Shillong, which has rarely hosted stand-up comedians from beyond its frontiers, will unbolt its doors to three versatile and well-known prescribers of mirth — Neville Shah, Aditi Mittal and Kunal Rao — during the Creative Arts, Literary and Music (CALM) Festival, 2012.
An initiative of the Sahaki Society, a local body of professionals, the festival, a first in the Northeast, will begin on October 31 at the Sri Aurobindo Institute of Indian Culture near the picturesque Ward’s Lake and will continue till November 3.
Shah, Mittal and Rao are scheduled to add laughter to the fun on November 2 evening.
Speaking to The Telegraph from Mumbai, Shah sounded edgy, as he, along with Mittal and Rao, will be venturing into almost uncharted territory.

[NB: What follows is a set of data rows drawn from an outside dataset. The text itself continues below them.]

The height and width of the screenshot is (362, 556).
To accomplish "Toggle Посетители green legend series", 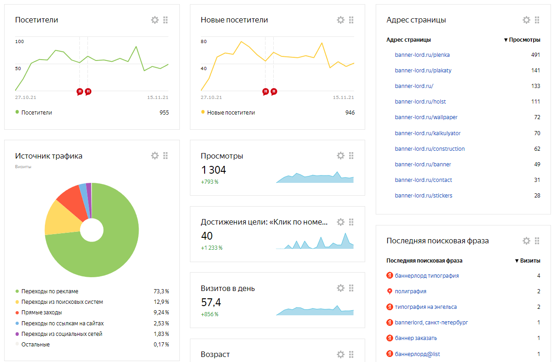I will tap(34, 112).
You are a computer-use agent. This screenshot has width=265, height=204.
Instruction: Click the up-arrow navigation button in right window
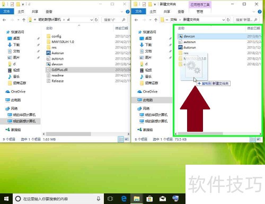pos(156,20)
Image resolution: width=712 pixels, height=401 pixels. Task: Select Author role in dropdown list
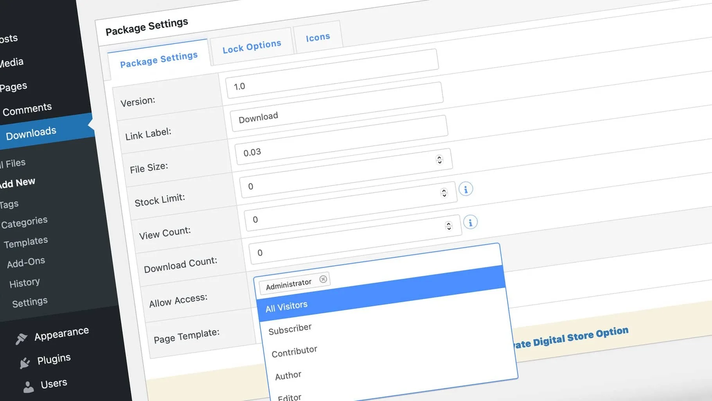(x=288, y=376)
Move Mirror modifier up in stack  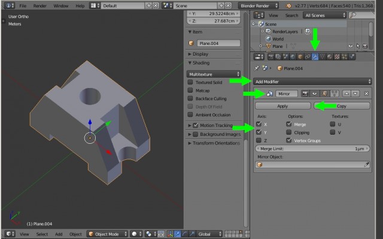point(346,93)
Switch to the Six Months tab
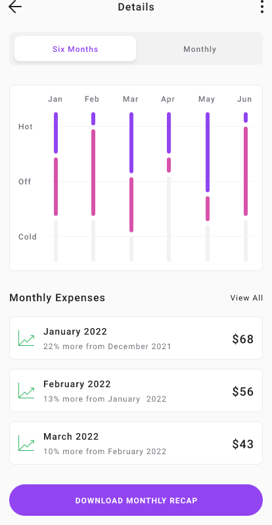272x525 pixels. [x=75, y=49]
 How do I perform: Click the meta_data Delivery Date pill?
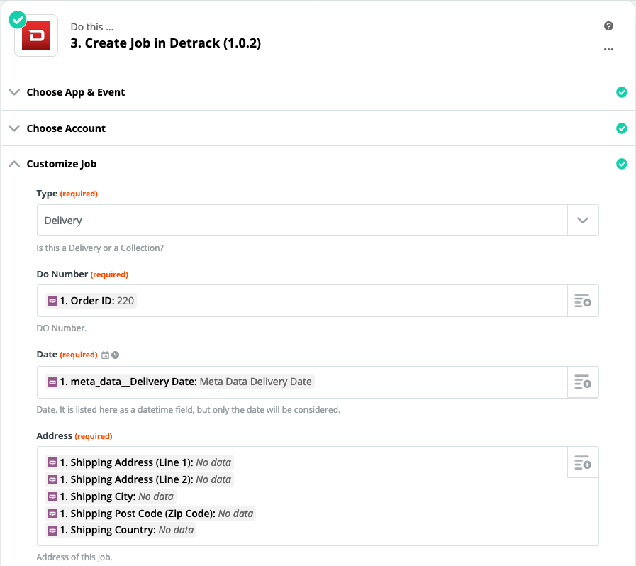(179, 382)
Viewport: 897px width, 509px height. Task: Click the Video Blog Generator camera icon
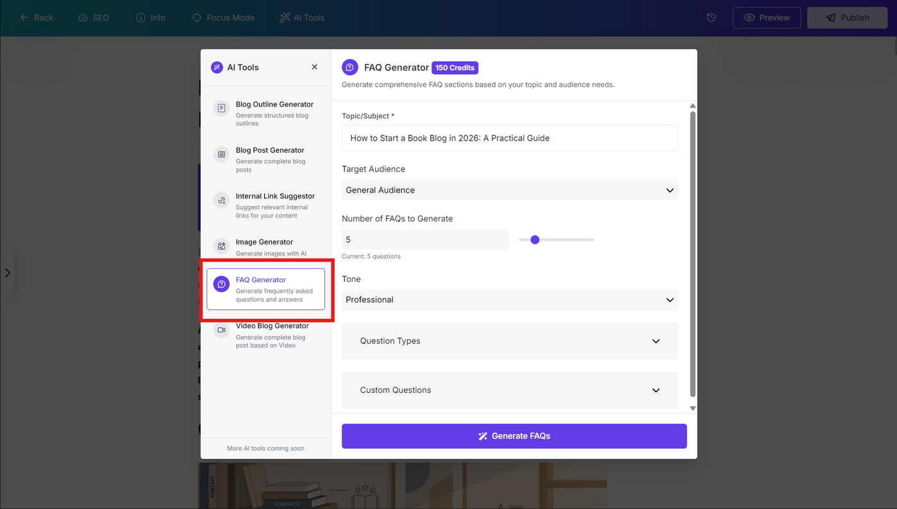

“Of course it is important to know the taste of the audience before we perform in front of them. For the past few weeks, we have been doing a bit of research about Shillong and its people.”
One of the tricks of the trade is to start the performance with easy jokes to enable the performers to gauge the mood and taste of the audience.
Though stand-up comedy is not new to a country like India, which boasts of the likes of Johnny Lever, stand-up comedy by Indians in English has been a recent trend. But according to Shah, who made his debut in New York about four years ago, English stand-up comedy is gradually burgeoning in urban India.
Comedy can be “serious” business in the cities and towns keeping in mind the presence of a young population, which is fluent in English, said Shah. “Even towns like Kochi and Coimbatore are now hiring English stand-up comedians to make their day.”
On the style of comedy, he said it would be a general observation about life around us. “It is also about politics, sport and relationships and often self-deprecating too.”
Sambha Lamarr of Sahaki Society said the whole idea behind roping in Shah, Mittal and Rao was to motivate others who shared a similar kind of talent.
“Even comedy is a creative performing art, which needs to be encouraged. Here in our place too, we do have quite a few of stand-up comedians. The whole idea of bringing Shah, Mittal and Rao is to motivate others and make them consider stand-up comedy as a career option,” Lamarr said.